The device, developed by scientists at North Carolina State university, is a form of dye-sensitized solar cell (DSSC) and makes use of light-sensitive organic dye molecules to generate electricity following excitation by the rays of the sun.
While DSSCs have the potential to become a cheaper and more environmentally friendly alternative to the silicon-based solar cells which currently dominate the photovoltaics sector, their chief disadvantage is the susceptibility of their organic dye molecules to degradation following exposure to the sun's rays - a fatal flaw for a device which harvests the sun's radiation for energy.
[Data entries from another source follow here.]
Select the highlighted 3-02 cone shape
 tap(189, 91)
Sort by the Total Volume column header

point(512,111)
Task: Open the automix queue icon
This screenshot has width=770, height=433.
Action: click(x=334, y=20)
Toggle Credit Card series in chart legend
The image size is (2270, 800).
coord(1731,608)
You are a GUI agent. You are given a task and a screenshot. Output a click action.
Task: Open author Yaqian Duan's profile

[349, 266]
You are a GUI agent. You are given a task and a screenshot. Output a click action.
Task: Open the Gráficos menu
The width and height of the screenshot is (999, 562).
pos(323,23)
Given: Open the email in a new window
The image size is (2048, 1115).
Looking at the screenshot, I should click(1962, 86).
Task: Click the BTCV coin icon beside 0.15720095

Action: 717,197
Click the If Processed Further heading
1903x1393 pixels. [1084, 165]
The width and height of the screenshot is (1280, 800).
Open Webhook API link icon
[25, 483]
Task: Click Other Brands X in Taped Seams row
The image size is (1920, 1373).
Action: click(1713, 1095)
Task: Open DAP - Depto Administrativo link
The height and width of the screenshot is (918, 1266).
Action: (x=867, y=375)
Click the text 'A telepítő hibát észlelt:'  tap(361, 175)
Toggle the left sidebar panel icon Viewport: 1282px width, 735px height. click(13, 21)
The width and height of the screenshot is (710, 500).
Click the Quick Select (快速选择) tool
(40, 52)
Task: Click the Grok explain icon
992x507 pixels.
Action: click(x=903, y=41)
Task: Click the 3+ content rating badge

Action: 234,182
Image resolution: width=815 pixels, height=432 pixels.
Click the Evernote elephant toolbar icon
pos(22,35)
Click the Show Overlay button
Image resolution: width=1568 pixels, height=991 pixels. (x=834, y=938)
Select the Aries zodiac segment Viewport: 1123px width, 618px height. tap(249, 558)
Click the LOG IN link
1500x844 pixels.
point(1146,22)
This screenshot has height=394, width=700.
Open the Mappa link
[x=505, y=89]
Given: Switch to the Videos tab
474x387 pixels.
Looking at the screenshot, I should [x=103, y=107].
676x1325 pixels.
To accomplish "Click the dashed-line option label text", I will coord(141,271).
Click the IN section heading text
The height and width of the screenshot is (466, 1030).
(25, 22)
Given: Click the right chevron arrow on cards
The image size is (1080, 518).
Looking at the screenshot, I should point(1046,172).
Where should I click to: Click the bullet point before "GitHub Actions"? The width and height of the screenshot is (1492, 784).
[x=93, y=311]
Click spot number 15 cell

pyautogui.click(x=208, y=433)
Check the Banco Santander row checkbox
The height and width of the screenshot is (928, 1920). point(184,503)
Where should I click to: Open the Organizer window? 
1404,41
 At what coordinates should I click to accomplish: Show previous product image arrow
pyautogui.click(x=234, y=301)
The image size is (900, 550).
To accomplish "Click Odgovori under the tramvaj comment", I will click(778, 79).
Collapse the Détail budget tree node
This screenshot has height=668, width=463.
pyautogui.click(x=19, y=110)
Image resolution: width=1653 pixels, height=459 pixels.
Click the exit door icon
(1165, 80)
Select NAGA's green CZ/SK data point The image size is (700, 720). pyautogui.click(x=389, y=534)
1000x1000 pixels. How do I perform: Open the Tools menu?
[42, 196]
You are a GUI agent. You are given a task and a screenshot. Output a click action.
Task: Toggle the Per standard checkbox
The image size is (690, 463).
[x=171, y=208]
The regenerative solar cells developed by Orlin Velev and Hyung-Jun Koo of NC State solve this dilemma by making use of microfluidic channels to pump fresh dye molecules to those parts of the device which have suffered degradation while simultaneously flushing out the exhausted dye, thus restoring the device's functionality.
These microfluidic channels emulate the structure of the vascular systems in plant leaves, enabling the fresh dye to be channeled to those areas in need of repair with the greatest amount of efficiency.
According to the developers, this process enables the solar power cells to retain their effectiveness over multiple cycles of replenishment.
"Organic material in DSSCs tends to degrade, so we looked to nature to solve the problem," Velev said in a statement. "We considered how the branch network in a leaf maintains water and nutrient levels throughout the leaf. Our microchannel solar cell design works in a similar way."
Velev, who is a professor of Chemical and Biomolecular Engineering at NC State and the lead author of a paper on the new device published in Scientific Reports, says testing of the microchannel networks based on vascular structures in nature has proven it to be far more effective than existing gel-microfluidic cell designs.